The Honduran Secretariat of National Defense (SEDENA, in Spanish), the Honduran Armed Forces, and U.S. Southern Command (SOUTHCOM) coordinated the event, which supports the Honduran Armed Forces’ development and strengthening on human rights through the Human Rights Initiative (HRI). Honduras joined the HRI in 2005, and since then has carried out human rights activities in the fields of education, training, doctrine, civil-military relations, armed forces’ internal control, and the relationship with civil society.

Undersecretary Portillo spoke about the progress made in the field of human rights, such as seminars, training for operational legal advisers to provide counsel to commanders on this matter, working groups to develop a human rights policy, and work with the academic community to update the human rights curricula.
“Human rights, together with democracy, sovereignty, and respect for the rule of law, are fundamental pillars of security for our respective countries and the region,” José Rodríguez, HRI coordinator for SOUTHCOM’s Human Rights Office, said. “And these pillars are the fundamental pieces that unite our armed forces and our people.”
The Costa Rican Center for Human Rights Studies, Training, and Analysis; the Western Hemisphere Institute for Security Cooperation; the International Committee of the Red Cross, with its regional delegation based in Mexico; and national and international subject matter experts from the United States, Colombia, and Ecuador also took part in the event.
The agenda
The role of the armed forces in handling human rights issues, updates on human rights policy for the armed forces, the importance of operational legal advisers, rules for the use of force, the importance of effective strategies for sharing information with the public, and transparency and cooperation with civil society were among the topics discussed.
“As the armed forces, we are involved in various missions that the executive branch assigns to us, where soldiers are in direct contact with society,” Colonel Héctor Alfredo Alemán Medina, head of the Honduran Armed Forces’ Humanitarian Law Division, said. “We permanently have, under FUSINA [National Inter-Institutional Security Force], soldiers working in support of the National Police in the field of citizen security, and there they face situations where soldiers need to have the knowledge to, at any given moment, they need to know how they are going to act with strict respect for human rights.”

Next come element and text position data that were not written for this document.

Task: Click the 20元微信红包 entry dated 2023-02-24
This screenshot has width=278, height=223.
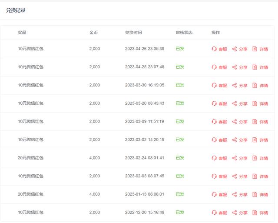Action: coord(30,158)
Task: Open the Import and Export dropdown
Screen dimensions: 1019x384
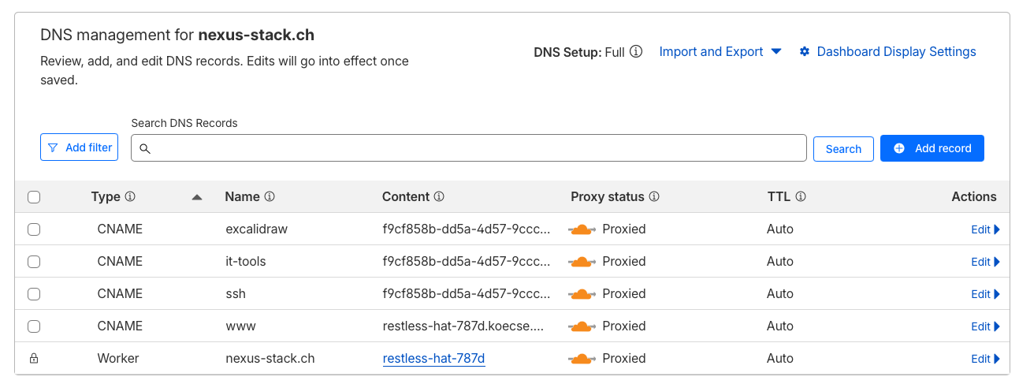Action: (720, 52)
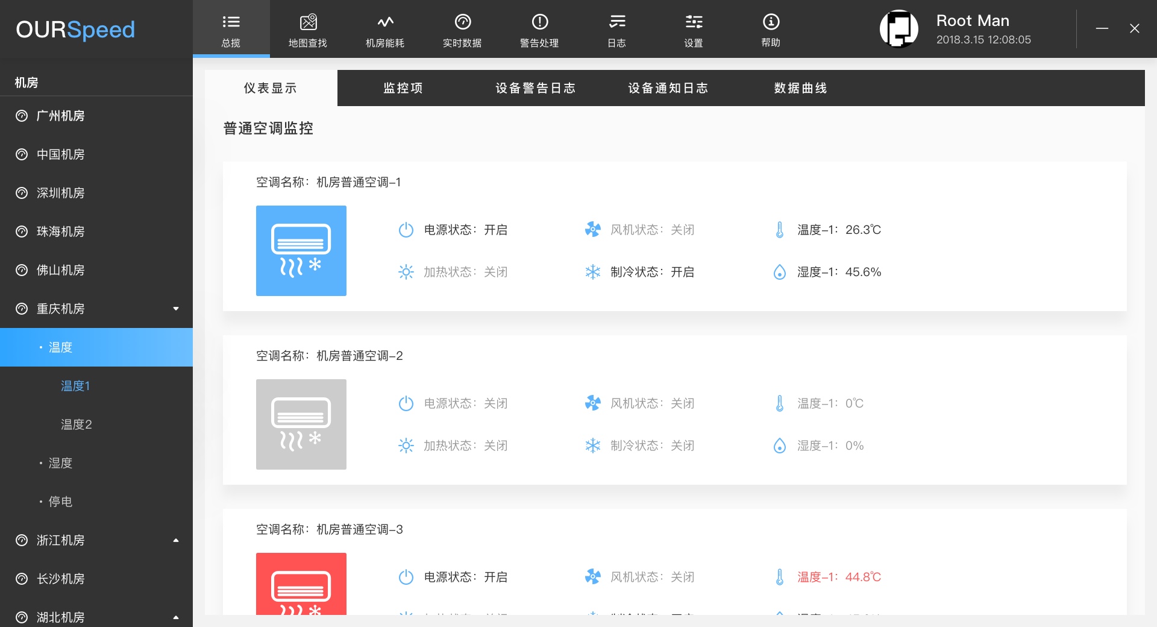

We permanently have, under FUSINA [National Inter-Institutional Security Force], soldiers working in support of the National Police in the field of citizen security, and there they face situations where soldiers need to have the knowledge to, at any given moment, they need to know how they are going to act with strict respect for human rights,” Colonel Héctor Alfredo Alemán Medina, head of the Honduran Armed Forces’ Humanitarian Law Division.
For his part, Military Justice Colonel Santos Marcos Nolasco Guifarro, a military legal auditor for the Army, pointed out that training allows them “to be a multiplier entity down to our troops’ lowest echelon, so that when performing operations in which we have to be involved with the population, we can act correctly, in accordance with the law.”

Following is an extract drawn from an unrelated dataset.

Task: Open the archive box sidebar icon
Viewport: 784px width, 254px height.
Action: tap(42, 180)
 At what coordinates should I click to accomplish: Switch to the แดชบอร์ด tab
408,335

For Lieutenant Junior Grade Yillian Meza Matamoros, military justice assistant in charge of human rights training for members of the Honduran Navy, the workshop is important because “we have the need to strengthen ourselves in achieving missions in the operational field,” she said. “We need for commanders to have their legal advisers during missions to advise on the field of international law and to ensure compliance with international standards for human rights, both internally and externally.”

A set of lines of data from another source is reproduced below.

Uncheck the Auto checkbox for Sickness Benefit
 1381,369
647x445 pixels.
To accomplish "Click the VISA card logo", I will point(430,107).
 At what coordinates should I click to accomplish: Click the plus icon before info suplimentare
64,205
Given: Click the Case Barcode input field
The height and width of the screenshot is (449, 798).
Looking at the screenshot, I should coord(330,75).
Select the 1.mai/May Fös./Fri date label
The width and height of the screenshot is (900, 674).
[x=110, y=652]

One of the most important issues was respect for human rights and international standards, concerning the use of force in operations to support the national police in missions to maintain public order. Honduran Special Forces Major Santos Yovany Torres Galeos gave the presentation and addressed the need for the military and police to increase their awareness of human rights and their unrestricted protection, to create institutional ethics, and the proper use of force. “We have made quantum leaps in our country since SOUTHCOM, around 1998, began its interaction with [us] about ways to generate ethical conduct in the institutions, in adherence to human rights.”
The Committee for the Defense of Human Rights in Honduras (CODEH, in Spanish) also took part in the workshop. “To speak of human rights in the armed forces is to speak of differential changes; changes that, in one way or another, have to do with the behavior, discipline, and commitment of our armed forces toward our citizens,” Hugo Maldonado, president of CODEH, said. “Knowing about human rights is a fundamental axis as an armed institution; for us, as a human rights organization, it is essential to strengthen those ties that relate to the armed forces’ institutional framework and reach all the sectors that are part of this great work team, because to us it seems crucial for the benefit of the country.”
At the end of the workshop, SEDENA pledged to continue working to consolidate human rights policy, training the military on the subject with advice from civil society, and establishing stronger relationships with the media, human rights organizations, and the judicial sector.